• [Cosa si chiede]:
a: Nel brano sulla manifestazione “Mai con Salvini”, in quale giorno e in quale momento della giornata i giovani occupano la Mostra d'Oltremare?
b: Stampa la parte del brano sulla manifestazione che si apre con le parole «In realtà, analizzando» e si chiude con «politica degli avvenimenti.».
c: Riscrivi in modo più breve il paragrafo del brano sulla manifestazione che comincia con «Venerdì 10 marzo», mantenendo i fatti principali.

• [Brano]:
____

Sabato, 11 marzo 2017.
La manifestazione del movimento “Mai con Salvini”, nata in opposizione al comizio del leader leghista che si è svolto nella Mostra d'Oltremare, è stata rapidamente liquidata dalla stampa nazionale nella solita retorica della guerriglia urbana e della contrapposizione tra pochi facinorosi, militanti dei centri sociali, e onesti rappresentanti delle forze dell'ordine.
In realtà, analizzando gli eventi che hanno preceduto la manifestazione, si possono identificare le incongruenze di questa ricostruzione di comodo dei fatti, e delineare le linee guida necessarie per un'analisi politica degli avvenimenti.
L'occupazione della Mostra d'Oltremare
Venerdì 10 marzo, nel pomeriggio, oltre un centinaio di giovani del movimento “Mai con Salvini” occupa pacificamente i locali della Mostra d'Oltremare. Nella concertazione che segue, si giunge ad un accordo tra gli occupanti, i rappresentanti dell'ordine pubblico e l'Ente che gestisce la Mostra: il convegno di Salvini dovrà trovare un'altra sede.

____

• [Dati forniti]:

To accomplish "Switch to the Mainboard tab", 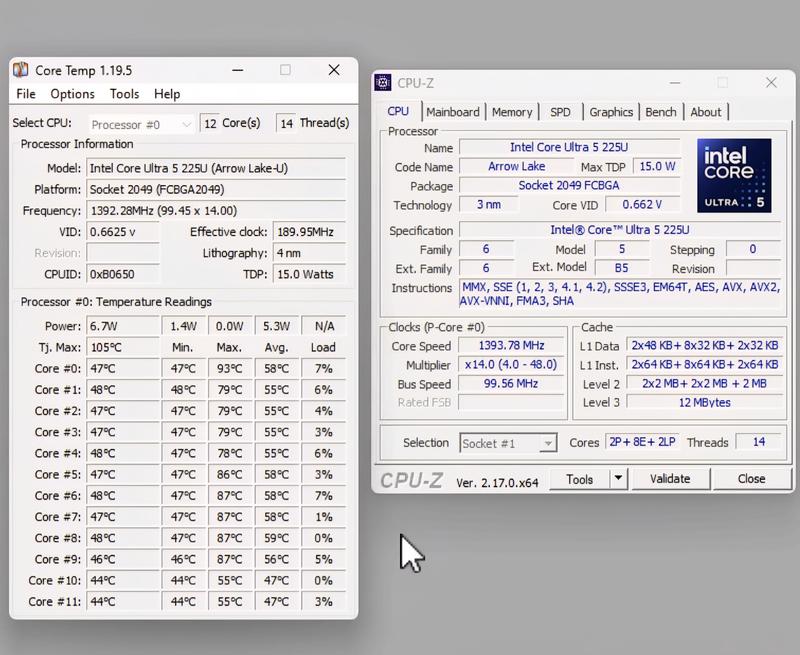I will 453,112.
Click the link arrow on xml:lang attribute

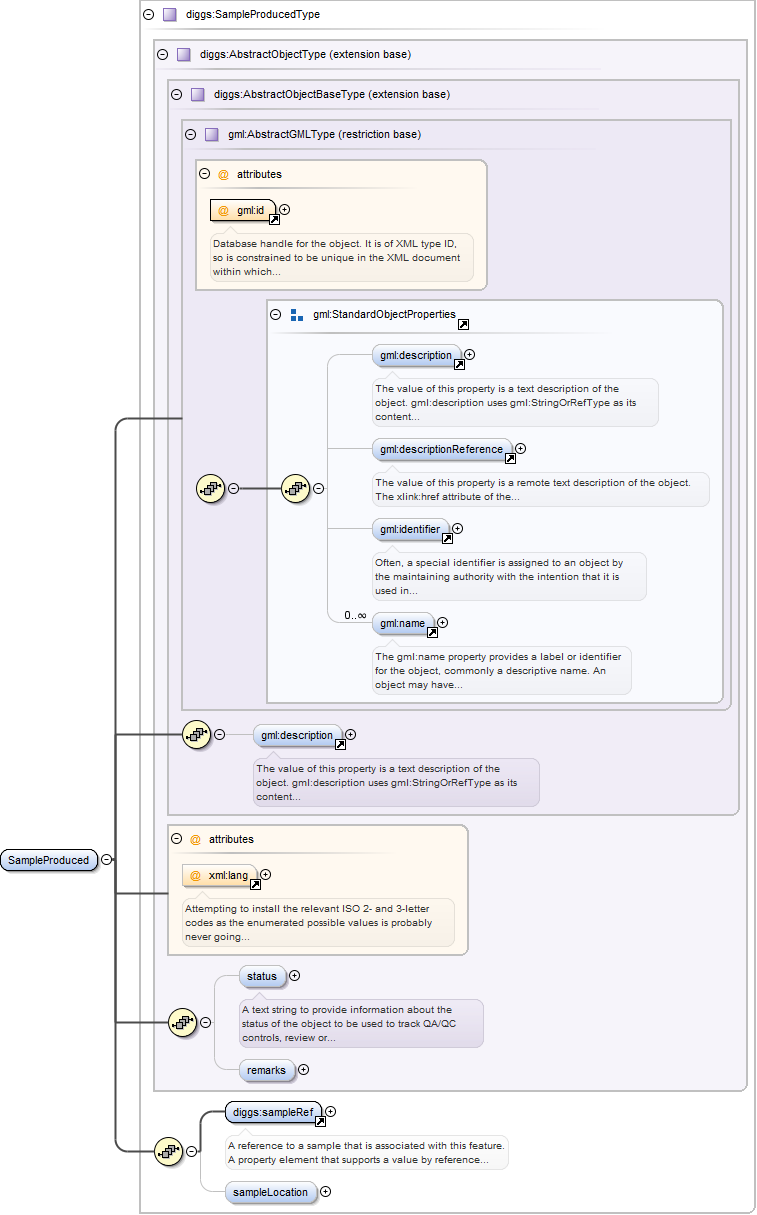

____

• [Risposte complete]:
a: Venerdì 10 marzo, nel pomeriggio.

b:
In realtà, analizzando gli eventi che hanno preceduto la manifestazione, si possono identificare le incongruenze di questa ricostruzione di comodo dei fatti, e delineare le linee guida necessarie per un'analisi politica degli avvenimenti.

c: Venerdì 10 marzo, nel pomeriggio, più di cento giovani di “Mai con Salvini” occupano pacificamente la Mostra d'Oltremare. Occupanti, forze dell'ordine ed Ente della Mostra si accordano: il convegno di Salvini dovrà svolgersi in un'altra sede.